To produce the shadow file of my case that the RCMP has and will not produce when was ask for or order to produce Ray Oliver of the RCMP he was lead investigator of the proceed of crime in my case.

[17]         Chipman, J. dismissed Mr. Innocente’s motion in its entirety on June 28, 2017. The Order was signed on August 23, 2017.

Pursuing the Appeal of Chipman, J.’s Order

[18]         Mr. Innocente sought to appeal Chipman. J.’s Order by filing a Notice of Appeal on September 26, 2017. As he explained in oral submissions before me, he was provided with, and relied on, incorrect information and did not appreciate he was appealing an Interlocutory Order. Consequently he did not realize that under Civil Procedure Rule 90.13(3) he only had ten, not thirty, days in which to file his Notice of Appeal.

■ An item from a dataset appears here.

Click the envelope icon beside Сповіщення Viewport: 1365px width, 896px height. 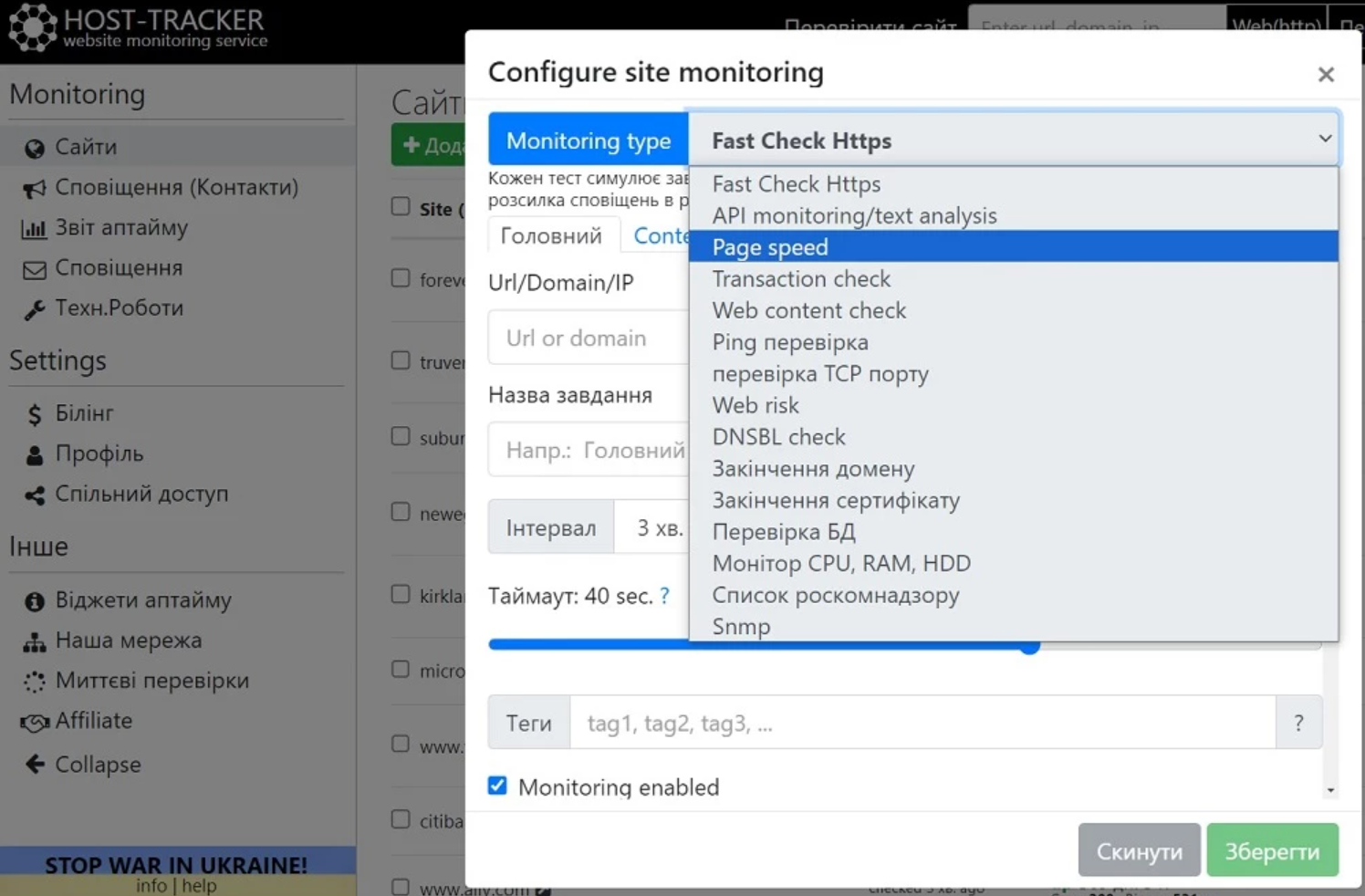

[19]         Mr. Innocente’s Notice of Appeal was not only out of time, it was not accompanied by the required filing fee.  Mr. Innocente says money has been very tight for him recently. He has had some extraordinary expenses and is owed a substantial amount of money for contracting work done for a client. The constellation of these factors has prevented him from paying the filing fee.

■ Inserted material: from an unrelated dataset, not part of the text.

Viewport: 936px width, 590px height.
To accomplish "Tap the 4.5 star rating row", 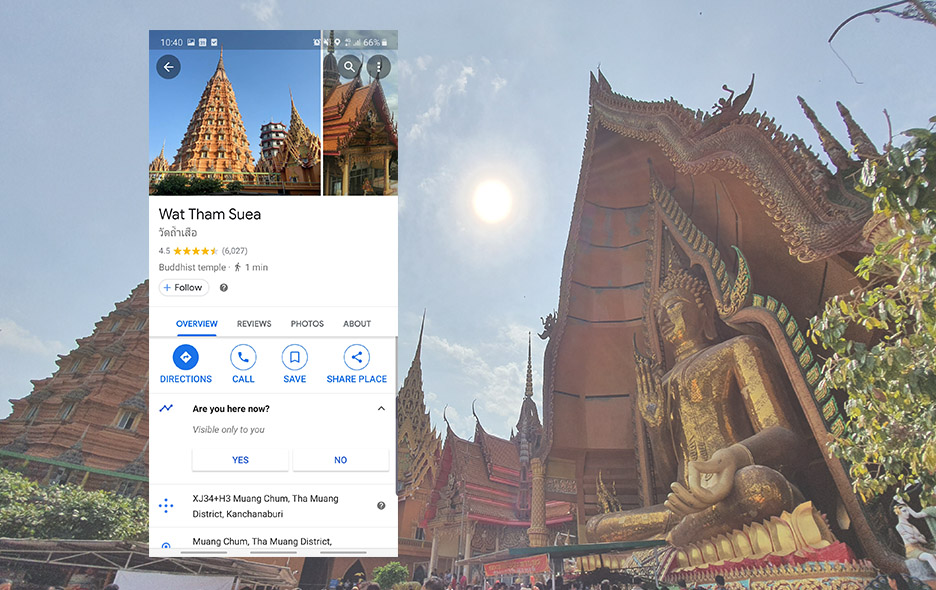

[20]         The respondent submits that the deficiencies in Mr. Innocente’s filing of his proposed Appeal are not central to its opposition to his motion for an extension of time. The respondent’s primary argument against Mr. Innocente’s motion is that his proposed Appeal is completely without merit.

          The Test for Obtaining an Extension of Time to File an Appeal

[21]         As noted by Beveridge, J.A. in Haince v. Wiseman 2016 NSCA 92, Civil Procedure Rule 90.37(12) says that a judge may extend or abridge any time limits referred to in Rule 90. Whether a time limit should be extended is to be decided by whether the interests of justice require it: there are no rigid rules that govern the issue. (para. 10)

[22]         In Farrell v. Casavant 2010 NSCA 71, Beveridge, J.A. discussed the “common factors” that are relevant to determining whether justice requires the extension of a time limit:

17…the length of delay, the reason for the delay, the presence or absence of prejudice, the apparent strength or merit in the proposed appeal and the good faith intention of the applicant to exercise his right of appeal within the prescribed time period. The relative weight to be given to these or other factors may vary…

          The Apparent Strength or Merit in the Proposed Appeal

[23]         The respondent does not take issue with Mr. Innocente’s good faith intention to appeal and says there is no reason to doubt the truthfulness of his explanation for why he missed the filing deadline. It is therefore the “merits in the proposed appeal” factor that is the determinative factor in my assessment of whether the interests of justice require that Mr. Innocente be granted the extension of time he is seeking.

[24]         Mr. Innocente responded to the respondent’s submission that his proposed appeal has no merit by insisting that the RCMP does have a “shadow file” and saying he needs to discover Ray Oliver because he cannot read his notes. Counsel for the respondent countered this by explaining that Mr. Oliver’s notes are irrelevant to Mr. Innocente’s claim and stating that the RCMP have confirmed they have nothing in their possession that is relevant.

[25]         In her brief, counsel for the respondent has explained the “shadow file” that Mr. Innocente says Chipman, J. should have ordered produced to him. She states:

…there is no RCMP shadow file. The term “shadow file” was used by Crown deponent Robert Charlebois, in his discovery. In his follow-up discovery questions, the Plaintiff [Mr. Innocente] asked Mr. Charlebois about the “shadow file” and Mr. Charlebois provided the following answer, “The shadow file is a copy of a regional case file that is kept at SPMD (Seized Property Management Directorate) headquarters in Gatineau, Quebec (Ottawa area). It has the same information contained in the regional file.” The Defendant [respondent on this motion] included these materials in its documentary disclosure. Counsel for the Defendant also clarified at the hearing of the motion that the “shadow file” to which Mr. Charlebois referred in his discovery evidence was a file maintained at the headquarters of the Seized Property Management Directorate.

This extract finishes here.